# EXERCISE BRIEF
Repeat every entry in full. Match each line exactly.

# EXERCISE DATA
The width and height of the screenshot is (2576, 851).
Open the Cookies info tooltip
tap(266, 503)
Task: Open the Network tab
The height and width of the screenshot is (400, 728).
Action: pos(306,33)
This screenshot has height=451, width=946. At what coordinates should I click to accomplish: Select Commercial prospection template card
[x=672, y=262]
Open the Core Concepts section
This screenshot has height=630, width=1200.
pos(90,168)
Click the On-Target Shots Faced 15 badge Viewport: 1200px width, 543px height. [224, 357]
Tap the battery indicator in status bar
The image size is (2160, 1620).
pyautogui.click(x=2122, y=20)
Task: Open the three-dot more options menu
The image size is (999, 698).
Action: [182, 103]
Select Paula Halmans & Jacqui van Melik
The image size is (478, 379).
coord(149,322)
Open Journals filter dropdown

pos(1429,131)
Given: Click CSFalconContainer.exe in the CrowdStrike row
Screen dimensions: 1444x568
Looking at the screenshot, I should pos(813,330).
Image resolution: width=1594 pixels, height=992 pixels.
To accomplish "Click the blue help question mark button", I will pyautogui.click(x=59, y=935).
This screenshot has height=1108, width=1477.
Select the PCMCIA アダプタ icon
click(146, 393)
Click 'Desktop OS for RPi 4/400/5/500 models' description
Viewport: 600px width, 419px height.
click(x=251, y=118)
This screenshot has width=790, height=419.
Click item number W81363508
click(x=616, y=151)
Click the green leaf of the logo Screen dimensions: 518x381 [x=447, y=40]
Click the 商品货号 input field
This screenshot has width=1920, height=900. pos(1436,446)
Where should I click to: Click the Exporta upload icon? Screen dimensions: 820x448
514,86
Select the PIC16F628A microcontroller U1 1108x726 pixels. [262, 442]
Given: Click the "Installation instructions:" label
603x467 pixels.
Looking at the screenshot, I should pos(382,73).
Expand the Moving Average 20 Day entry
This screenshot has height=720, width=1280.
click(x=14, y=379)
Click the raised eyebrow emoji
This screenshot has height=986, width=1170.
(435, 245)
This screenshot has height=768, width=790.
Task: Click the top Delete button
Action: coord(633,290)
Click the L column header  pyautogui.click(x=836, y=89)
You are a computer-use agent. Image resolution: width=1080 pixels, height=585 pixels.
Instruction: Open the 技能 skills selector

# SOLUTION TO THIS PROBLEM
The width and height of the screenshot is (2576, 851).
Open the Cookies info tooltip
tap(266, 503)
Task: Open the Network tab
The height and width of the screenshot is (400, 728).
Action: pos(306,33)
This screenshot has height=451, width=946. At what coordinates should I click to accomplish: Select Commercial prospection template card
[x=672, y=262]
Open the Core Concepts section
This screenshot has height=630, width=1200.
pos(90,168)
Click the On-Target Shots Faced 15 badge Viewport: 1200px width, 543px height. [224, 357]
Tap the battery indicator in status bar
The image size is (2160, 1620).
pyautogui.click(x=2122, y=20)
Task: Open the three-dot more options menu
The image size is (999, 698).
Action: [182, 103]
Select Paula Halmans & Jacqui van Melik
The image size is (478, 379).
coord(149,322)
Open Journals filter dropdown

pos(1429,131)
Given: Click CSFalconContainer.exe in the CrowdStrike row
Screen dimensions: 1444x568
Looking at the screenshot, I should pos(813,330).
Image resolution: width=1594 pixels, height=992 pixels.
To accomplish "Click the blue help question mark button", I will pyautogui.click(x=59, y=935).
This screenshot has height=1108, width=1477.
Select the PCMCIA アダプタ icon
click(146, 393)
Click 'Desktop OS for RPi 4/400/5/500 models' description
Viewport: 600px width, 419px height.
click(x=251, y=118)
This screenshot has width=790, height=419.
Click item number W81363508
click(x=616, y=151)
Click the green leaf of the logo Screen dimensions: 518x381 [x=447, y=40]
Click the 商品货号 input field
This screenshot has width=1920, height=900. pos(1436,446)
Where should I click to: Click the Exporta upload icon? Screen dimensions: 820x448
514,86
Select the PIC16F628A microcontroller U1 1108x726 pixels. [262, 442]
Given: Click the "Installation instructions:" label
603x467 pixels.
Looking at the screenshot, I should pos(382,73).
Expand the Moving Average 20 Day entry
This screenshot has height=720, width=1280.
click(x=14, y=379)
Click the raised eyebrow emoji
This screenshot has height=986, width=1170.
(435, 245)
This screenshot has height=768, width=790.
Task: Click the top Delete button
Action: coord(633,290)
Click the L column header  pyautogui.click(x=836, y=89)
You are a computer-use agent. Image resolution: width=1080 pixels, height=585 pixels.
Instruction: Open the 技能 skills selector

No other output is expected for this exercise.